Toe walking describes gait in which the heel may only partially touch the ground. Toe walking is most common in young, early walkers between the ages of 1 and 5 years of age. Let’s take a look at the causes of toe walking and treatment options.
What causes toe walking?
Toe walking can be due to structural limitations of the lower leg and ankle or due to neurological stimulation of the lower leg. Structural limitations may include a block at the ankle which limits normal ankle range of motion or may be due to a short triceps surae (calf muscles). With structural limitations, the extent of toe walking will remain constant over the course of time and as the child ages.

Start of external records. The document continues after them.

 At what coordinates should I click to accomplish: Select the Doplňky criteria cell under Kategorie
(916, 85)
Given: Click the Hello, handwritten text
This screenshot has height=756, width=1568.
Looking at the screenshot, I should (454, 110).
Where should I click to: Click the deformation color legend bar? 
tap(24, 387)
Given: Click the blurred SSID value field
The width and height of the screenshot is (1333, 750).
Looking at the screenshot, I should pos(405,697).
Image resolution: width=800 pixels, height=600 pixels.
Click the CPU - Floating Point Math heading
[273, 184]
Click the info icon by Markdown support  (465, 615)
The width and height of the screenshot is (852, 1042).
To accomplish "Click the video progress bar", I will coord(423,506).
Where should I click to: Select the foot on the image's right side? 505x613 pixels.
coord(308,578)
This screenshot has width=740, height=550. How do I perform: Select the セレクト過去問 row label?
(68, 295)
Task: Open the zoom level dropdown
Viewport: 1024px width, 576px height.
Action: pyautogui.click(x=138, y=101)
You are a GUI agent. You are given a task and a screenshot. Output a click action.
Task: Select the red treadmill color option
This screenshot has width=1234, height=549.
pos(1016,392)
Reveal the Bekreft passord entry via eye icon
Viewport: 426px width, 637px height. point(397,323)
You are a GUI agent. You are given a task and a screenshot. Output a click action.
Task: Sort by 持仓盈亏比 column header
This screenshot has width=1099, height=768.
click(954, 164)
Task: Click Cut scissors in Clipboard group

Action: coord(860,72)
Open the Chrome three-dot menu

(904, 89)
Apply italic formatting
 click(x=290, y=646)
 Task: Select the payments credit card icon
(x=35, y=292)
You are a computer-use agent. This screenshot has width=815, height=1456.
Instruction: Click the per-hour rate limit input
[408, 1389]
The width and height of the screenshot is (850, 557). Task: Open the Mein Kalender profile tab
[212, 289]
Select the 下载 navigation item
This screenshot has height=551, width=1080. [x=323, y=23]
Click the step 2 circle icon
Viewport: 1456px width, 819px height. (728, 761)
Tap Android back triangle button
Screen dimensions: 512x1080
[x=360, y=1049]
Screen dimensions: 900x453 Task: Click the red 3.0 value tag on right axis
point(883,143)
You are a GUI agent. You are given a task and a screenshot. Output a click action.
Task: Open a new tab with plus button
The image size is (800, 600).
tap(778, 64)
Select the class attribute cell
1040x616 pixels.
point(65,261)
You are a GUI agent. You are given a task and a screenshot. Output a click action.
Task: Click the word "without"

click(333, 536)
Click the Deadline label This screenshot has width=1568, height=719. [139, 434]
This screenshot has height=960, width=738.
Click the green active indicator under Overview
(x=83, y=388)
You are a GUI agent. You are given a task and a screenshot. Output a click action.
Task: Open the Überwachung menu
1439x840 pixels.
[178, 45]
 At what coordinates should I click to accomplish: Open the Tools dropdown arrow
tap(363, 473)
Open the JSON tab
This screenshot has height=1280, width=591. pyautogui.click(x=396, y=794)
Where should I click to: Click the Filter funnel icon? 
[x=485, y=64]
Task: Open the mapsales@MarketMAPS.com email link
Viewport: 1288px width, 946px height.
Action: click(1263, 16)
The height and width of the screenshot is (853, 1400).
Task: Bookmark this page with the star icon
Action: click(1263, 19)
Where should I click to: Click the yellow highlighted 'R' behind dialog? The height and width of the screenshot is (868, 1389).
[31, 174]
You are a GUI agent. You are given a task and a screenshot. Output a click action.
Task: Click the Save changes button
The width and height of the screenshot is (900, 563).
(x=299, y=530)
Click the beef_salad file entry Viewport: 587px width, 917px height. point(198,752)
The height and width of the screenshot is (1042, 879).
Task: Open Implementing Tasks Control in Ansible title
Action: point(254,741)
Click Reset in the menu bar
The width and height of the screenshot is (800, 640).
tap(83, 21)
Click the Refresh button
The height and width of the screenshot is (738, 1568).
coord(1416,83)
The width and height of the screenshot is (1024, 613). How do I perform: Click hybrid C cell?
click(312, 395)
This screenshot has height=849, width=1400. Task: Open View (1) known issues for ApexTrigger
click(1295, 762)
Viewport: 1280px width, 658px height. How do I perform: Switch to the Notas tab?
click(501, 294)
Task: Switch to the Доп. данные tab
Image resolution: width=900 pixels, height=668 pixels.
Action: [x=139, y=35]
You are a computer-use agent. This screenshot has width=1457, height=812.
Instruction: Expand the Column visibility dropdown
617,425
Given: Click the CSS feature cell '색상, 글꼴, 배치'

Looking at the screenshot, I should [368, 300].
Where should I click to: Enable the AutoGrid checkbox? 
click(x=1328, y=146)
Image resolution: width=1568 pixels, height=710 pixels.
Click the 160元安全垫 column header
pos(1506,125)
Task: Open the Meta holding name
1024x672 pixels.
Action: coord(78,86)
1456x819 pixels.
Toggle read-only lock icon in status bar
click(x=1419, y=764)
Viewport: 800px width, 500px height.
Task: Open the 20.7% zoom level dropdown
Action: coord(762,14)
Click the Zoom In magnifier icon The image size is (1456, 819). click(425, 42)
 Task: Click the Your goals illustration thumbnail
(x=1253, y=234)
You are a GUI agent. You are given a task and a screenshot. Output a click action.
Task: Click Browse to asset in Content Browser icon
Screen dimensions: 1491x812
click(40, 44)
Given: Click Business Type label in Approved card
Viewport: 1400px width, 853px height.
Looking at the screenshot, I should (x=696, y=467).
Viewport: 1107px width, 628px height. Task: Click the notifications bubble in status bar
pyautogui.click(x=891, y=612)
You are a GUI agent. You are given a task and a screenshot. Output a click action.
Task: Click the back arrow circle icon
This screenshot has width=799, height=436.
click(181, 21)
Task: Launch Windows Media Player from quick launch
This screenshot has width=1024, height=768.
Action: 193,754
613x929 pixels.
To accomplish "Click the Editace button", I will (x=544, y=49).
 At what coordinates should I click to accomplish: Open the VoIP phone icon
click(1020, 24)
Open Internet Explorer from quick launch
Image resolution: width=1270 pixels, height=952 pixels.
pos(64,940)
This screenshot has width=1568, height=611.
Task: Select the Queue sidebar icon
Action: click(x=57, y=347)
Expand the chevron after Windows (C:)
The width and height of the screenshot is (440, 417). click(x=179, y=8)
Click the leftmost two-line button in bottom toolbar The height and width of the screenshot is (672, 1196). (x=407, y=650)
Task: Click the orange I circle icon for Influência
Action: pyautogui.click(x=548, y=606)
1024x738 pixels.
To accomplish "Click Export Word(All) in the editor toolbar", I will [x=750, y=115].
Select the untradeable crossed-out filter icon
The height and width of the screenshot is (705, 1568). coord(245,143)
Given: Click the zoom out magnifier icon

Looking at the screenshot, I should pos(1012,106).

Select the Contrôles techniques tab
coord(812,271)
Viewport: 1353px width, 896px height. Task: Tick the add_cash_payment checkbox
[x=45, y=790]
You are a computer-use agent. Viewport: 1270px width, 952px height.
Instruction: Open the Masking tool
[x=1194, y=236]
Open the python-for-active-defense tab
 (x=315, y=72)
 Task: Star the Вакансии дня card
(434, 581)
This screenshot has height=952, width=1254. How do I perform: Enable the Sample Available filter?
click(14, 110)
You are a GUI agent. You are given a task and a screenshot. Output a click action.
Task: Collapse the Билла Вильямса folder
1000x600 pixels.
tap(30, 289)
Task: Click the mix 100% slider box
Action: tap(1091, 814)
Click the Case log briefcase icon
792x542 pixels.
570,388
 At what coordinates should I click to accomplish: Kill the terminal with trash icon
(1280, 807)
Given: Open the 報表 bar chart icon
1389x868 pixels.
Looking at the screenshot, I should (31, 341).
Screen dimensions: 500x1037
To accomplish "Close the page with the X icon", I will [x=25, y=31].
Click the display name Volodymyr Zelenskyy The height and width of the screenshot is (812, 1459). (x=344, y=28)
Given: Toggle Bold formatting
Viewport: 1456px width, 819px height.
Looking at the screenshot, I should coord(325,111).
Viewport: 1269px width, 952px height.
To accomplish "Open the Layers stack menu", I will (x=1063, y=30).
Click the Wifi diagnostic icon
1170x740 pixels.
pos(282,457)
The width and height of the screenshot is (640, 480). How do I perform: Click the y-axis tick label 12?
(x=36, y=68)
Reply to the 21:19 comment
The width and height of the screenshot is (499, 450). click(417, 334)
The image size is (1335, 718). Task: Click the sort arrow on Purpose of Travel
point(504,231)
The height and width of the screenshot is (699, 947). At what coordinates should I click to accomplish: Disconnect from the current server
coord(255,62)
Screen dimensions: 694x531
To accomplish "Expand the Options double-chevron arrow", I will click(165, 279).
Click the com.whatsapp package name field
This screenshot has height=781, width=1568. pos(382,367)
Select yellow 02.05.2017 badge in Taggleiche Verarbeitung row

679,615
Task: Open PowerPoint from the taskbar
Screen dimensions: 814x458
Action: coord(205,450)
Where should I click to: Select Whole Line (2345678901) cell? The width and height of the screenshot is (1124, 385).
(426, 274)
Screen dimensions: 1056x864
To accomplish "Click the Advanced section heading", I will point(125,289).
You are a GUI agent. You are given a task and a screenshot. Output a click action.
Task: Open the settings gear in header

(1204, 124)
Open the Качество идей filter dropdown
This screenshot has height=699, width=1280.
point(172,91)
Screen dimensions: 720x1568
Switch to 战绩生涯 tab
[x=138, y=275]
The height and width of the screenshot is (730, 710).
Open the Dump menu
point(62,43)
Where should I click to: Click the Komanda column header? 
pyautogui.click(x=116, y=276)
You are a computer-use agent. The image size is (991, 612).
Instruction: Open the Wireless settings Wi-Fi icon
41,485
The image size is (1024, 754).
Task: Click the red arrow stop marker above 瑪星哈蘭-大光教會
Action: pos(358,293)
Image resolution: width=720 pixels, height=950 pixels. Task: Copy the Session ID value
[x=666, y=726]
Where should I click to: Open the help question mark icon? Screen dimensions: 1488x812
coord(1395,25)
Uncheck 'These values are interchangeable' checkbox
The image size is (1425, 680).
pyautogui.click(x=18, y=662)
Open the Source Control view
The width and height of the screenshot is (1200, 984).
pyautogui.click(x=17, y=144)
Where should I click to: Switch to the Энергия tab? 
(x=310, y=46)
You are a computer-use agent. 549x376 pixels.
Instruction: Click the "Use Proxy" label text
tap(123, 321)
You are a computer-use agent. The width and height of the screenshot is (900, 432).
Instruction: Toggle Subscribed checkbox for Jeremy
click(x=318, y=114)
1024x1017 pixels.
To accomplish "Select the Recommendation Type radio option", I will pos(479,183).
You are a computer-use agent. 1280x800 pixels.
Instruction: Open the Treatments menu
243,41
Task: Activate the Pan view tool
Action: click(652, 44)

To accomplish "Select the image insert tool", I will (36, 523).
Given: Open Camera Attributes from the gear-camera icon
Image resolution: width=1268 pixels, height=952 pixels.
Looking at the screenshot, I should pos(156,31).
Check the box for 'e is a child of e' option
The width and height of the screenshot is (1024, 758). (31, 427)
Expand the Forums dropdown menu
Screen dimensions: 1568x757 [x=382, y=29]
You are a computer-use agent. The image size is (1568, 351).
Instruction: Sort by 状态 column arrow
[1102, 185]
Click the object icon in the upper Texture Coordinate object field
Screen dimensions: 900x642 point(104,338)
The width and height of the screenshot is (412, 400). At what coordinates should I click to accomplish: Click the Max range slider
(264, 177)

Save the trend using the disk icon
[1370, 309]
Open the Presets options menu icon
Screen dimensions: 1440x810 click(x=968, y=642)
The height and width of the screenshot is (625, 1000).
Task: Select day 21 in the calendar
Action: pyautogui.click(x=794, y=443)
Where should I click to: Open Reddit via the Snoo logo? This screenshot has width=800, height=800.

Toe walkers who are affected by neurological stimulation may show variations in the degree of toe walking. For instance, when tired or distracted, toe walking may decrease allowing the heel to contact the ground. Physical stimulation of the foot may also contribute to toe walking. Physical stimulation may include cold or pain.
Treatment of toe walking
Successful treatment of toe walking often requires physical therapy and bracing. Physical therapy can be used to train and motivate families to perform daily stretching of the calf muscles. Bracing can be used by day, by night or a combination of both. Nationwide Children’s Hospital has a good overview of bracing techniques (idiopathic toe walking orthoses), including the advantages and disadvantages of both.
Shoe inserts for toe walkers
Flat rigid carbon plates are often used in children’s shoes to limit the flexibility in the shoe. Using the carbon graphite plate to lengthen the shank of the shoe, essentially making it stiffer, delays heel rise in normal gait. By doing so, toe walking is often decreased. The combination of PT and a carbon foot plate is one of the most commonly used methods of treatment for toe walkers.